_DATA SHOWN:_
────────

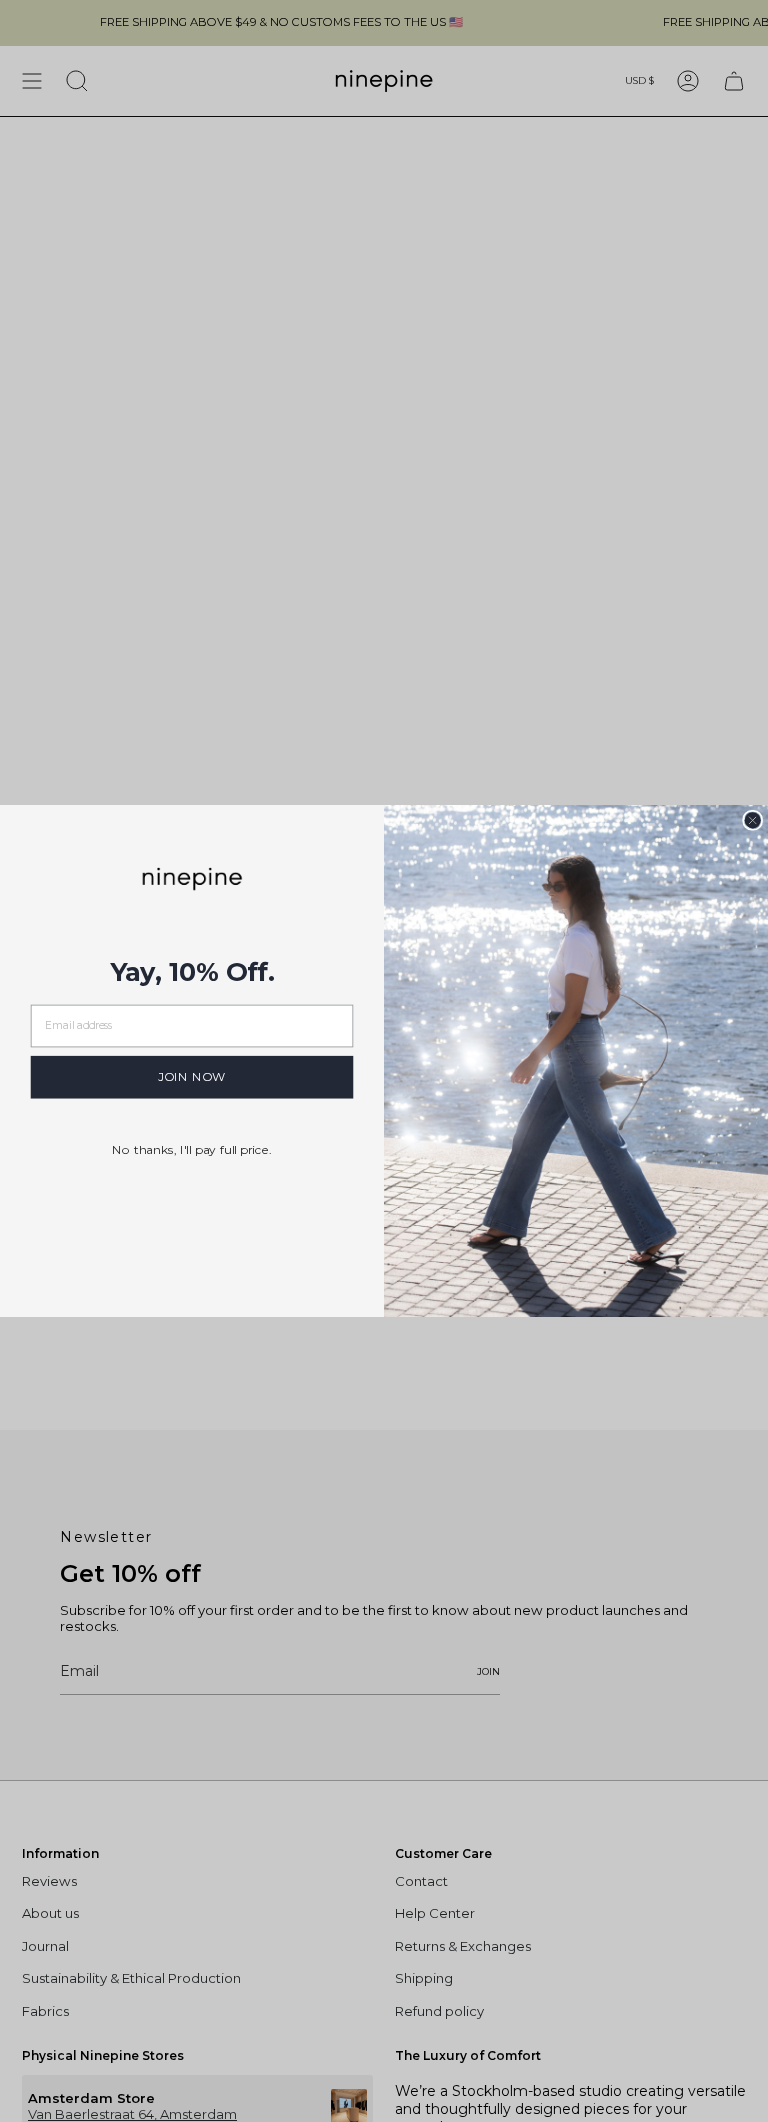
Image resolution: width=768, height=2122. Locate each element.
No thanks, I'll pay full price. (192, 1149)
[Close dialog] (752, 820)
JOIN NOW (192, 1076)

────────

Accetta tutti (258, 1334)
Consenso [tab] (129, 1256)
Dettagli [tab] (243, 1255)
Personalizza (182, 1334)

────────

_PROBLEM DESCRIPTION:_ Take the records above and return, word for word, only the lines that fall from the line with "Image resolution: width=768, height=2122." to the line with "JOIN NOW (192, 1076)", both of them included.

_EXERCISE OUTPUT:_
Image resolution: width=768, height=2122. Locate each element.
No thanks, I'll pay full price. (192, 1149)
[Close dialog] (752, 820)
JOIN NOW (192, 1076)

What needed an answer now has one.